==== Entries shown

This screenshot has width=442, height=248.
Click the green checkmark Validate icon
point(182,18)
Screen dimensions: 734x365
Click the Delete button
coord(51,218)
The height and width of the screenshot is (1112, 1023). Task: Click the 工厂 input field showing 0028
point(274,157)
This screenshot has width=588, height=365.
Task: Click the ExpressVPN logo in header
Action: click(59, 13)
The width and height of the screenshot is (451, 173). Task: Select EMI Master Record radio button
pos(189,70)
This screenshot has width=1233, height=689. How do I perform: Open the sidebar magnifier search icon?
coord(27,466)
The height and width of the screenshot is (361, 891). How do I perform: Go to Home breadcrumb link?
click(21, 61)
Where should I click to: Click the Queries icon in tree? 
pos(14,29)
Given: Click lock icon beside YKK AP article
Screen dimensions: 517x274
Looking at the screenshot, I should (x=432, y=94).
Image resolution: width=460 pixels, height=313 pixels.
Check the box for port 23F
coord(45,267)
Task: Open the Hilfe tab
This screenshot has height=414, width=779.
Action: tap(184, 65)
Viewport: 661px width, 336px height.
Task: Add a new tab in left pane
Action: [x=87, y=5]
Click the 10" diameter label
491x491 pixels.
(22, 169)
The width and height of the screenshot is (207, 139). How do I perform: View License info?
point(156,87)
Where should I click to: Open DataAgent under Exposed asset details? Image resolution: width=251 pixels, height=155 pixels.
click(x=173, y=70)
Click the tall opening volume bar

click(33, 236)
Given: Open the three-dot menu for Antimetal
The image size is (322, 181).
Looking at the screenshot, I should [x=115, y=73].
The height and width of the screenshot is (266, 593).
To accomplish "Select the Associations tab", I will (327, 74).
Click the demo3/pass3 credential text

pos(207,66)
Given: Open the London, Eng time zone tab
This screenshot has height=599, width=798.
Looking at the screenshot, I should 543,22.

========

### Task prompt
Every line above is to be duplicated exactly as shown.

### Problem solution
This screenshot has width=442, height=248.
Click the green checkmark Validate icon
point(182,18)
Screen dimensions: 734x365
Click the Delete button
coord(51,218)
The height and width of the screenshot is (1112, 1023). Task: Click the 工厂 input field showing 0028
point(274,157)
This screenshot has width=588, height=365.
Task: Click the ExpressVPN logo in header
Action: click(59, 13)
The width and height of the screenshot is (451, 173). Task: Select EMI Master Record radio button
pos(189,70)
This screenshot has width=1233, height=689. How do I perform: Open the sidebar magnifier search icon?
coord(27,466)
The height and width of the screenshot is (361, 891). How do I perform: Go to Home breadcrumb link?
click(21, 61)
Where should I click to: Click the Queries icon in tree? 
pos(14,29)
Given: Click lock icon beside YKK AP article
Screen dimensions: 517x274
Looking at the screenshot, I should (x=432, y=94).
Image resolution: width=460 pixels, height=313 pixels.
Check the box for port 23F
coord(45,267)
Task: Open the Hilfe tab
This screenshot has height=414, width=779.
Action: tap(184, 65)
Viewport: 661px width, 336px height.
Task: Add a new tab in left pane
Action: [x=87, y=5]
Click the 10" diameter label
491x491 pixels.
(22, 169)
The width and height of the screenshot is (207, 139). How do I perform: View License info?
point(156,87)
Where should I click to: Open DataAgent under Exposed asset details? Image resolution: width=251 pixels, height=155 pixels.
click(x=173, y=70)
Click the tall opening volume bar

click(33, 236)
Given: Open the three-dot menu for Antimetal
The image size is (322, 181).
Looking at the screenshot, I should [x=115, y=73].
The height and width of the screenshot is (266, 593).
To accomplish "Select the Associations tab", I will (327, 74).
Click the demo3/pass3 credential text

pos(207,66)
Given: Open the London, Eng time zone tab
This screenshot has height=599, width=798.
Looking at the screenshot, I should 543,22.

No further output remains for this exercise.